The following remarkable result about the alternating group will not be needed to understand the structure of the Rubik's cube. However, the theorem below is interesting because of its connection with the fact (due to N. Abel and E. Galois) that you cannot solve the general polynomial of degree 5 or higher using radicals, i.e., that there is no analog of the quadratic formula for polynomials of degree 5 or higher. Explaining this connection would take us too far from our main topic. The interested reader is referred to Artin [Ar], chapter 14.

Theorem 5.16.7   If $X$ has $5$ elements or greater then $A_X$ has no non-trivial proper normal subgroups. In other words, if $H \triangleleft A_X$ is a normal subgroup then either $H = \{1\}$ or $H = A_X$.

This will not be proven here. (For an algebraic proof, see for example [R].) For a visual, geometric ``proof'', that $A_5$ is simple, see [K]. The discussion there hinges on the fact that the symmetry group of the icosehedron can be identified with $A_5$, much like the symmetry group of the cube can be identified with $S_4$. See Exercise 5.12.13. Unlike the above theorem, the next fact about the alternating group will be needed later. It will be used in our determination of the structure of the Rubik's cube group. This fact also arose in connection with our discussion of the ``legal positions'' of the 15 puzzle in a previous chapter.

Proposition 5.16.8   Let $H$ be the subgroup of $S_n$ generated by all the 3-cycles in $S_n$ then $H=A_n$.
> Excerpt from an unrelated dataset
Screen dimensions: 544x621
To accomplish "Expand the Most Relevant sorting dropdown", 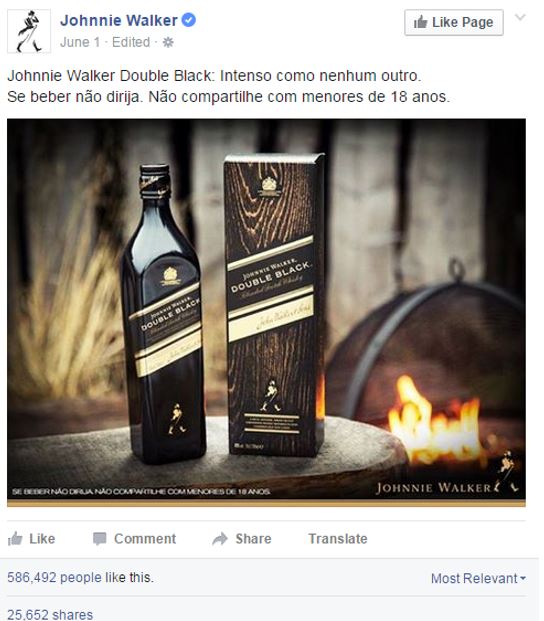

proof: Since $sgn:S_n\rightarrow \{\pm 1\}$ is a homomorphism, and since any 3-cycle is even, any product of 3-cycles must also be even. Therefore, $H\subset A_n$. If $g\in A_n$ then $g$ must swap an even number of the inequalities $1<2<...<n-1<n$, by Definition 4.2.2. Therefore, (since any permuation may be written as a product of $2$-cycles, Theorem 4.5.1) $g$ must be composed of permutations of the form $(i,\ j)(k,\ l)$ or $(i,\ j)(j,\ k)$. But $(i,\ j)(k,\ l)=(i,\ j,\ k)(j,\ k,\ l)$ and $(i,\ j)(j,\ k)=(i,\ j,\ k)$. Therefore, $g\in H$. This implies $A_n\subset H$, so $A_n=H$. $\Box$ As an application to the Rubik's cube, suppose you have all the corners in the correct position. They might be twisted, that's okay. The point is that they don't need to be swapped or permuted. Suppose that the edges are not in the correct position. It turns out that the permuation which puts the edges in the correct position must be an even permutation. There are simple moves for a $3$-cycle on edges: $M_2^2U^{-1}M_R^{-1}U^2M_RU^{-1}M_R^2$.